IMPACT:
Re-offending rates for young people who went through the Community Conferencing Center are 60% lower than for those who went through the juvenile justice system – and CCC costs 90% less per case than the juvenile justice system.
“I know whatever I’ve given in doing this work, I’ve gotten back twofold,” Lauren Abramson says of her work as founder and director of Community Conferencing Center (CCC), a conflict resolution organization that allows participants—victims and offenders, parents, and bystanders—to discuss how a crime or conflict affected them and come to a restorative outcome.
Abramson is one of the first OSI-Baltimore Community Fellows. She had been operating CCC in four separate locations for about a year when the fellowship, in 1998, gave her the means to centralize and strengthen the program.
The fellowship allowed her to dedicate all of her time to focus on the work, which Abramson says was “invaluable.”
Abramson learned group conferencing, a form of restorative justice, from researchers in Australia who adapted it from indigenous Polynesian people of New Zealand, the Maori. In it, an entire community of people who have been affected by a crime or incident are brought together by trained facilitators to discuss how they have been harmed by the offense. The entire group then decides how the incident might be resolved. Typically the session ends with all participants signing an agreement outlining commitments and expectations.
To date, CCC has facilitated 18,000 conferences, referred from the criminal and juvenile justice systems, schools, communities, and elsewhere. The stories of restoration are seemingly endless.
In a case profiled by the Washington Post Magazine in its 2009 story, “The Truth About Forgiveness,” CCC facilitated conferences between Bernard Williams and the man who killed his son—14 years after the murder. The conferences helped Williams heal and ultimately forgive the murderer, and even support his release at a parole hearing. In one conference, after learning about the many challenges facing a juvenile offender, a victim decided that he did not want the high school student to go to jail for damaging his truck. Instead, the victim not only turned down payment for repairs, but offered to tutor the offender to help him graduate and offered to provide financial assistance for college.

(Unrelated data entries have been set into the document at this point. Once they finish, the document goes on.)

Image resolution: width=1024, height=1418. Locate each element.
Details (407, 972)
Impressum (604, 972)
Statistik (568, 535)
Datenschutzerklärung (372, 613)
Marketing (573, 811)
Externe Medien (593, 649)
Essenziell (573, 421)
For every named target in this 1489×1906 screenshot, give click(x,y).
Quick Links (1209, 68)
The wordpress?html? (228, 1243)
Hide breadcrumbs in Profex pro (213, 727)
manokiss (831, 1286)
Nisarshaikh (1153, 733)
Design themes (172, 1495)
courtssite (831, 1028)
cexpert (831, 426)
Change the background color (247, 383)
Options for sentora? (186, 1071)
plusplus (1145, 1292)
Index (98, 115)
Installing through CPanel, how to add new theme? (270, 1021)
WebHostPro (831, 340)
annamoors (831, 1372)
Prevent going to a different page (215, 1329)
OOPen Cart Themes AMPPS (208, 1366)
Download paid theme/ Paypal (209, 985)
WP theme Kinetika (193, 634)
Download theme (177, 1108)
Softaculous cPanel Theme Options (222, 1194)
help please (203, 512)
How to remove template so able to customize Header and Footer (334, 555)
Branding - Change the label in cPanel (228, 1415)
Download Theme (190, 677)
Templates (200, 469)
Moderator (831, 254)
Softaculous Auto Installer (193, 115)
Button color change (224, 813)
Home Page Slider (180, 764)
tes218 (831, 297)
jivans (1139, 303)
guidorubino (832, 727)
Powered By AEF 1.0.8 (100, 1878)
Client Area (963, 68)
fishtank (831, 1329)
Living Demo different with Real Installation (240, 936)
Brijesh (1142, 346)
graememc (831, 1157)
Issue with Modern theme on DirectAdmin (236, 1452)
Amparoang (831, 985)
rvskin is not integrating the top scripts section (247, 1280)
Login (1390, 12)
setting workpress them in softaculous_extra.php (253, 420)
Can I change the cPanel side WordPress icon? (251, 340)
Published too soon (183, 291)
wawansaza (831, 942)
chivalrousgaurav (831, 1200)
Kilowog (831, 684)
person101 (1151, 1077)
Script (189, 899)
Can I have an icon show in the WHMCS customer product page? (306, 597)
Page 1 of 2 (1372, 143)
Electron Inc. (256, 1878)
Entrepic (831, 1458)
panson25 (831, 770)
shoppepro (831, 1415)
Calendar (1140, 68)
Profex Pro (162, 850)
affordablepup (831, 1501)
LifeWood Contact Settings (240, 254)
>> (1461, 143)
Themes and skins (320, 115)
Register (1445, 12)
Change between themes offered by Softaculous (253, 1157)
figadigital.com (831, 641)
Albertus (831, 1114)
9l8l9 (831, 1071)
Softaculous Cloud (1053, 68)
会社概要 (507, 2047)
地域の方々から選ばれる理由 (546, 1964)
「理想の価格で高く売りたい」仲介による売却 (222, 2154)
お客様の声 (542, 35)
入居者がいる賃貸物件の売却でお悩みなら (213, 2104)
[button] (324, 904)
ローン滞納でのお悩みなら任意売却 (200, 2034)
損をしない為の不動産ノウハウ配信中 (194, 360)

In another conference, a community came together to develop a football league for a group of young people who had nowhere to play but the streets.
CCC is interested in “repairing relationships when harm is done,” something with which the legal system isn’t necessarily concerned, Abramson says. But when harm is done, communities and relationships are fractured. CCC gives those harmed a renewed sense of connection and trust and, perhaps more importantly, a sense that they can prevent this from happening again.
Over the last 20 years, OSI-Baltimore has supported 189 other Community Fellows who have founded and sustained important, local organizations such as Community Law in Action, Thread, Baltimore Housing Alliance, Bikemore, Wide Angle Youth Media, the Book Thing of Baltimore, and dozens more.
The network of Fellows of which Abramson is a part proved to be crucial to her work, linking Community Conferencing Center to other fellows and projects, from after school art programs to re-entry services, which became vitally important to building the work to where it is now.
“In the 18 years since the fellowship, OSI has helped direct us to people and organizations that have made our work more relevant,” says Abramson. “And the relationship is reciprocal, in that OSI calls on us as well if it needs our services or connections.”